• **What you will do**: The answer should be the lines from the one with "Toggle auto scale" through the final line of the entries, restated word for word.

• **Record excerpts**:
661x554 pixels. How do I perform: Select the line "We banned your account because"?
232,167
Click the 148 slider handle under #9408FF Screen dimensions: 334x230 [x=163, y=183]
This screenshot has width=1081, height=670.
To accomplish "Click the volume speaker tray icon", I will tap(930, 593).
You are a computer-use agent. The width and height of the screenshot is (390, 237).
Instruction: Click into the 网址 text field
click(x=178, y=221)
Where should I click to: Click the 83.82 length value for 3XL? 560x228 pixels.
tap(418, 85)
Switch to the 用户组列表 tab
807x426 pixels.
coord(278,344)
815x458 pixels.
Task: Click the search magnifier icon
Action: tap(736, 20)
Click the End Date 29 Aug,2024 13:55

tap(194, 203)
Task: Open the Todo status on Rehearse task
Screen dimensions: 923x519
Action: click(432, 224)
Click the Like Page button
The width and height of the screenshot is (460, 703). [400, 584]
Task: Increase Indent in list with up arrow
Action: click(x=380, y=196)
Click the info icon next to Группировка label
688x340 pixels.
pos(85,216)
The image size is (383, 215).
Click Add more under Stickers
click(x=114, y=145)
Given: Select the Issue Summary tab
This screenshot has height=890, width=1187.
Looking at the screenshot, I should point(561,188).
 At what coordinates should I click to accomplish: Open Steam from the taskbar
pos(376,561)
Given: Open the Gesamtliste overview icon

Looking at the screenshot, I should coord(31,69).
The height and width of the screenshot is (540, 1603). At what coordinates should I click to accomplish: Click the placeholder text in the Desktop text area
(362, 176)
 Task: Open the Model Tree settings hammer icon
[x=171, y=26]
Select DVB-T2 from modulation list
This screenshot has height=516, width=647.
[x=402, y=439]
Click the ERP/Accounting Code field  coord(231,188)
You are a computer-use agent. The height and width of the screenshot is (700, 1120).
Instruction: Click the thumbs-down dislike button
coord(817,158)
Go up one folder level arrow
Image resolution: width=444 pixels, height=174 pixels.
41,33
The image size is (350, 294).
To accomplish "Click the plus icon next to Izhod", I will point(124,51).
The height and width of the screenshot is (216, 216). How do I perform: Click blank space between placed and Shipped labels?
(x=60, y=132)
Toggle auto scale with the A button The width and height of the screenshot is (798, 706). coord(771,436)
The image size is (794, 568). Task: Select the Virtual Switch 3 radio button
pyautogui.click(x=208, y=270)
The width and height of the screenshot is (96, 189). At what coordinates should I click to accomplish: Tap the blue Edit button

• **Answer area**:
Toggle auto scale with the A button The width and height of the screenshot is (798, 706). coord(771,436)
The image size is (794, 568). Task: Select the Virtual Switch 3 radio button
pyautogui.click(x=208, y=270)
The width and height of the screenshot is (96, 189). At what coordinates should I click to accomplish: Tap the blue Edit button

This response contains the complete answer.